Dictionary of Bhakti: North-Indian Bhakti Texts into Khari Boli Hindi and English.

AuthorPauwels, Heidi
PositionBook review

Dictionary of Bhakti: North-Indian Bhakti Texts into Khari Boli Hindi and English. By WINAND CALLEWAERT, with the assistance of SWAPNA SHARMA. New Delhi: D. K. PRINTWORLD, 2009. 3 vols. Pp. 2187.

Those interested in the devotional literature of North India, known as bhakti, have had the use of a wonderful tool for translation since 1993: the Oxford Hindi-English Dictionary by R. S. McGregor. While this is usually seen as a superb dictionary of modern Hindi with reliable etymologies, it contains as a bonus a significant amount of lexical items from the older registers of the language, making it the first choice for English-speaking scholars, before turning to the more specialized Old Hindi-Modern Hindi dictionaries.

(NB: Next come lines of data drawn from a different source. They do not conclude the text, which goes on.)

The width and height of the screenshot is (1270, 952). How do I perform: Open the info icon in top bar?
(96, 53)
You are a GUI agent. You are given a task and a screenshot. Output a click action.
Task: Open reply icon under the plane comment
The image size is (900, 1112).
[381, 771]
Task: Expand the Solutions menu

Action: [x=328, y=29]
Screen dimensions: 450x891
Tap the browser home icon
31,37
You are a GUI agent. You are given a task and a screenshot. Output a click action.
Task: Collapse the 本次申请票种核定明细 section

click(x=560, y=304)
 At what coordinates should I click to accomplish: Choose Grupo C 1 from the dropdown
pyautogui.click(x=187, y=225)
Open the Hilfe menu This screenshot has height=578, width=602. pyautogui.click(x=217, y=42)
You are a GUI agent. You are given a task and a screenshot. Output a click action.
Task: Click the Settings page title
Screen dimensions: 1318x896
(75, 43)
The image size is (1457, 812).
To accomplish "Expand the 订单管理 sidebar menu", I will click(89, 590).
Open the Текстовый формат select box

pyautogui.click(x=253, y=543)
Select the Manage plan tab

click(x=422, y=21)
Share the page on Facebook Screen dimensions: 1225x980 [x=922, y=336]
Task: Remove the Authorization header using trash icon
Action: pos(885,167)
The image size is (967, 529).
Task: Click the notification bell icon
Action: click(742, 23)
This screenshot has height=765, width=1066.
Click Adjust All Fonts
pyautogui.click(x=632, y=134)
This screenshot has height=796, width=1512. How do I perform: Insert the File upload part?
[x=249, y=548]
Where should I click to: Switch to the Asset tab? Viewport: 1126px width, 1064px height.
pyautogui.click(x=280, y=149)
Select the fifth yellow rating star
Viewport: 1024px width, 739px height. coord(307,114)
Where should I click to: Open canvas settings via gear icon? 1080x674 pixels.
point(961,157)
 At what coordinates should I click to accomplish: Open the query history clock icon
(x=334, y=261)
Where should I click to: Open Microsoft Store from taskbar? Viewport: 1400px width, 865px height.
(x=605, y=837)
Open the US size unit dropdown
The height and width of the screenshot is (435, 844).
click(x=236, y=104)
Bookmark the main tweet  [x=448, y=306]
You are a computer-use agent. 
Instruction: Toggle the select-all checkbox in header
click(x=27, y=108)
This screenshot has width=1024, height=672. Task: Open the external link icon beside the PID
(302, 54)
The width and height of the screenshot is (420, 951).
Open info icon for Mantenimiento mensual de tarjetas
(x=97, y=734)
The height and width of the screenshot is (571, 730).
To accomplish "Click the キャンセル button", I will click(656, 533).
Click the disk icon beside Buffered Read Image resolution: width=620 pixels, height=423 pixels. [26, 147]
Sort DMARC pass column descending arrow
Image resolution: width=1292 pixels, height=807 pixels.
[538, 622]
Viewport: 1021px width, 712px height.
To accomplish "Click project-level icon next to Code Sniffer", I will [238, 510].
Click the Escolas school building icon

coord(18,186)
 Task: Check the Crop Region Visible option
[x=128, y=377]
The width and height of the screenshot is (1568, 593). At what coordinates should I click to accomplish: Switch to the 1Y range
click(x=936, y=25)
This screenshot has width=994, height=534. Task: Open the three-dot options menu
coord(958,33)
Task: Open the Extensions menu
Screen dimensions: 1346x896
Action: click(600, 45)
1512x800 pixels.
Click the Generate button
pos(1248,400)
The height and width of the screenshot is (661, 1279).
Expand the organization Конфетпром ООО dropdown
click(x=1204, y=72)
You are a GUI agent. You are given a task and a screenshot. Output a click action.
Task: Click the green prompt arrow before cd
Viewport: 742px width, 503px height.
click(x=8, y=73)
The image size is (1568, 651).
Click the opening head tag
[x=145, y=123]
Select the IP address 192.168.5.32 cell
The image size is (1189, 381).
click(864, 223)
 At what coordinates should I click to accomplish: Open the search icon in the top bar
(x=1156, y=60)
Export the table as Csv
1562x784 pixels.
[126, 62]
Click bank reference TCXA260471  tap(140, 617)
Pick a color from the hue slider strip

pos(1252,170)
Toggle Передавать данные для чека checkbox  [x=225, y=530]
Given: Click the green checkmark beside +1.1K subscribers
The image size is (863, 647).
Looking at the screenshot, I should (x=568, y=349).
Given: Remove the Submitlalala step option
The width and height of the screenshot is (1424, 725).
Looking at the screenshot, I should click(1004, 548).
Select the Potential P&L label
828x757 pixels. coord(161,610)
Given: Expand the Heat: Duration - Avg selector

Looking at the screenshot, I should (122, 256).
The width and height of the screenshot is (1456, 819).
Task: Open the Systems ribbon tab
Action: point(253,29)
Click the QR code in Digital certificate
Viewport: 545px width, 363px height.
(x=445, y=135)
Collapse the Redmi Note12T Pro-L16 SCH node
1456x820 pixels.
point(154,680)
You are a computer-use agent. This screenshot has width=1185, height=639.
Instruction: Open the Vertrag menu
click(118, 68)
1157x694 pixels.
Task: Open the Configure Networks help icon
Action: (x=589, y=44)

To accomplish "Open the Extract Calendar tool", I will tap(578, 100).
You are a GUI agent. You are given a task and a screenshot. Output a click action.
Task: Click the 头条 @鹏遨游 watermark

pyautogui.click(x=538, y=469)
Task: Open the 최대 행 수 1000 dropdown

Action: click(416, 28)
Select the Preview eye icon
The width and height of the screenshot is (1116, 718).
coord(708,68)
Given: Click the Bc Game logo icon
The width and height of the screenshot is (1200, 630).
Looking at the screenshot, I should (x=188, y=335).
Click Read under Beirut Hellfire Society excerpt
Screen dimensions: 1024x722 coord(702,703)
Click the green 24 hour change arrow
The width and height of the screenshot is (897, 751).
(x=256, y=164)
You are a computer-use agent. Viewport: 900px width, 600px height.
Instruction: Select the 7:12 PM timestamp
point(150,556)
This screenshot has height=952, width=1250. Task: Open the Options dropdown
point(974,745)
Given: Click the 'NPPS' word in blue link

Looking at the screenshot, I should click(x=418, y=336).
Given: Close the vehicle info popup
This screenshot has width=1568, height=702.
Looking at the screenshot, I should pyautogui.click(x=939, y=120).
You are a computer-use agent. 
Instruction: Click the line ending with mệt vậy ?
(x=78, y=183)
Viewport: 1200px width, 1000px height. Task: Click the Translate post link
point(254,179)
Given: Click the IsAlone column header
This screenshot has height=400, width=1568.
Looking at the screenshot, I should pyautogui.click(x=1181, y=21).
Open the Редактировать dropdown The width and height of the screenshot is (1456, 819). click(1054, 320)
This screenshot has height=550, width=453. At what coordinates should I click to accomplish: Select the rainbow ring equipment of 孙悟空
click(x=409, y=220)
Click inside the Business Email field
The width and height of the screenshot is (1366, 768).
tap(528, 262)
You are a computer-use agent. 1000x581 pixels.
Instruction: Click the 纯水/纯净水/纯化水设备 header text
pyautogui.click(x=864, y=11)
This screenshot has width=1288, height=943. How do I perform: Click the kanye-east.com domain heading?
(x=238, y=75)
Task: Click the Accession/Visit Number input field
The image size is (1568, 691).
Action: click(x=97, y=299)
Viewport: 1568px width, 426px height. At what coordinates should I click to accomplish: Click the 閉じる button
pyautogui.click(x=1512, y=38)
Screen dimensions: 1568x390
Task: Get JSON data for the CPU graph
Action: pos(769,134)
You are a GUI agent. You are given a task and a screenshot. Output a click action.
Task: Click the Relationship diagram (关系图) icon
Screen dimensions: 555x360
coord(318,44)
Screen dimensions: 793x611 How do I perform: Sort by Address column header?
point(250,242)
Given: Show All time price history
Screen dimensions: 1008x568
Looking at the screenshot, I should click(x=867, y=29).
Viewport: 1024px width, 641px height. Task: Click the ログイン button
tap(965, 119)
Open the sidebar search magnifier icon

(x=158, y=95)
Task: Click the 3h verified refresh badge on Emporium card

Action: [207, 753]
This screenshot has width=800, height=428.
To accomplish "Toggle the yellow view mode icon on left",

Now, sixteen years later, those scholars have another very welcome dictionary, this one exclusively devoted to Old Hindi (with translations in both Modern Hindi and English): the work under review.

This three-volume dictionary of sixteenth-and seventeenth-century bhakti texts is the magnum opus of Dr. Winand Callewaert (Katholieke Universiteit Leuven, Belgium). It is the crown on years of hard work in the field of early bhakti literature. Callewaert has long been indefatigably collating manuscripts of early North Indian bhakti texts, editing them so as to establish texts as close to the period of origin as possible, and providing translations to make them available to a larger audience. Callewaert has thus over the course of his productive career compiled a large database and developed computer programs to sort and alphabetically organize the words of these texts. He rightly realized that with such a large data-base at his disposal he was in an excellent position to compile a dictionary. Notwithstanding the warning of his guru, Father Camille Bulcke of English-Hindi Dictionary (1968) fame, he courageously took on the task. Thus came about the work under review, which is really a corpus-based dictionary but on a much larger scale than, for instance, Christopher Shackle's model A Guru Minak Glossary (Vancouver: Univ. of British Columbia Press and London: School of Oriental and African Studies, 1981). The ambitious scale of Callewaert's dictionary is a great virtue, but it also brings a host of problems with it.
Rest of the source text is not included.